The two-mass model is used to describe the dynamic equations of the turbine and generator shafts in the function of inertias, speed, and torques as illustrated in (5) and (6) [40].

$$2H_t\frac{d{\omega }_t}{dt}=T_t-T_{shaft}$$

(5)

$$2H_m\frac{d{\omega }_g}{dt}=T_{em}+T_{shaft}$$

(6)

The torque on the rotor shaft, in terms of shaft stiffness $K_{sh}$ and damping constant $D$ and TSR, are expressed in (7).

$$T_{shaft}=K_{sh}{{\displaystyle \int }}_{}^{}\left({\omega }_t-{\omega }_g\right)dt+D\left({\omega }_t-{\omega }_g\right)$$

(7)

2.2. Model of the Rotor-Side Power Converter

The dynamic model of the DFIG in the d-q synchronous reference frame with an angular speed of ${\omega }_s$ is expressed in (8) through (12) [15,40]. Equation (8) illustrates stator and rotor fluxes.

$$\{{\phi }_{sd}=L_s{i}_{sd}+L_m{i}_{rd} {\phi }_{sq}=L_s{i}_{sq}+L_m{i}_{rq} {\phi }_{rd}=L_r{i}_{rd}+L_m{i}_{sd} {\phi }_{rq}=L_r{i}_{rq}+L_m{i}_{sq}$$

(8)

Equation (9) describes the voltage across both windings:

$$\{v_{sd}=R_s{i}_{sd}+\frac{d{\phi }_{sd}}{dt}-{\omega }_s{\phi }_{sq} v_{sq}=R_s{i}_{sq}+\frac{d{\phi }_{sq}}{dt}+{\omega }_s{\phi }_{sd} v_{rd}=R_r{i}_{rd}+\frac{d{\phi }_{rd}}{dt}-{\omega }_r{\phi }_{rq} v_{rq}=R_r{i}_{rq}+\frac{d{\phi }_{rq}}{dt}+{\omega }_r{\phi }_{rq}$$

(9)

The slip speed ${\omega }_r$ is given in (10), such as:

$${\omega }_r={\omega }_s-p.{\omega }_g$$

(10)

The resultant $T_{em}$ is expressed in (11) in terms of rotor winding currents and stator flux.
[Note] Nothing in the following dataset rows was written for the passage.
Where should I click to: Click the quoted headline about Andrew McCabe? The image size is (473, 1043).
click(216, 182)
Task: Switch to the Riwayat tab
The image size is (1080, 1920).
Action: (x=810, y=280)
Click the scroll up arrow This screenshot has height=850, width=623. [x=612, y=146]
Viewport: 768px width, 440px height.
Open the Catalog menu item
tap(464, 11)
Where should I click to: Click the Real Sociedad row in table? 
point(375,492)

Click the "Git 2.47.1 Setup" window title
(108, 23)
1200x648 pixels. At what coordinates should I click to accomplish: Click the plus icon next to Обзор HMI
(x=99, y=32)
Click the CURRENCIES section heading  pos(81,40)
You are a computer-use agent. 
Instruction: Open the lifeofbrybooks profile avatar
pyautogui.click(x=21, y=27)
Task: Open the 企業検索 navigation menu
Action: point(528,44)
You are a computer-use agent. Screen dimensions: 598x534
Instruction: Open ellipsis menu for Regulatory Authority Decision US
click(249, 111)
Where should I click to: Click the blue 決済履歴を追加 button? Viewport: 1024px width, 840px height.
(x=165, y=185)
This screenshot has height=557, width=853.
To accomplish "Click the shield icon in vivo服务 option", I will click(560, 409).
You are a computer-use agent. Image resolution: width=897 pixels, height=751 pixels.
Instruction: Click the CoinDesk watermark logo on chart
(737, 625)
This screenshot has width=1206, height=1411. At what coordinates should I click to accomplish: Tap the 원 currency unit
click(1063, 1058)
$$T_{em}=\frac{3}{2}p\frac{L_m}{L_s}\left({\phi }_{sq}{i}_{rd}-{\phi }_{sd}{i}_{rq}\right)$$

(11)

Equation (12) describes stator and rotor active and reactive power as a function of currents and voltages as follows:

$$\{P_s=\frac{3}{2}\left(v_{sd}{i}_{sd}+v_{sq}{i}_{sq}\right) Q_s=\frac{3}{2}\left(v_{sq}{i}_{sd}-v_{sd}{i}_{sq}\right) P_r=\frac{3}{2}\left(v_{rd}{i}_{rd}+v_{rq}{i}_{rq}\right) Q_r=\frac{3}{2}\left(v_{rq}{i}_{rd}-v_{rd}{i}_{rq}\right)$$

(12)

To decouple the control of d and q components of the rotor current, a phase-locked loop (PLL) is implemented to achieve stator voltage orientation (SVO), where the d-axis of the reference frame is aligned to the stator voltage position. The q component of the stator voltage is consequently null ($v_{sq}=0$). If the grid is assumed to be of fixed frequency, the derivatives of stator fluxes ${\phi }_{sq}$ and ${\phi }_{sd}$ are also null (constant flux). Due to the high power of generators employed in wind turbines, stator resistance is negligible. The direct component of stator voltage can hence be deduced as $v_{sd}=-{\omega }_s{\phi }_{sq}$. Rotor current dynamics necessary for controller synthesis can then be deduced from (8) and (9) and expressed in (13) and (14).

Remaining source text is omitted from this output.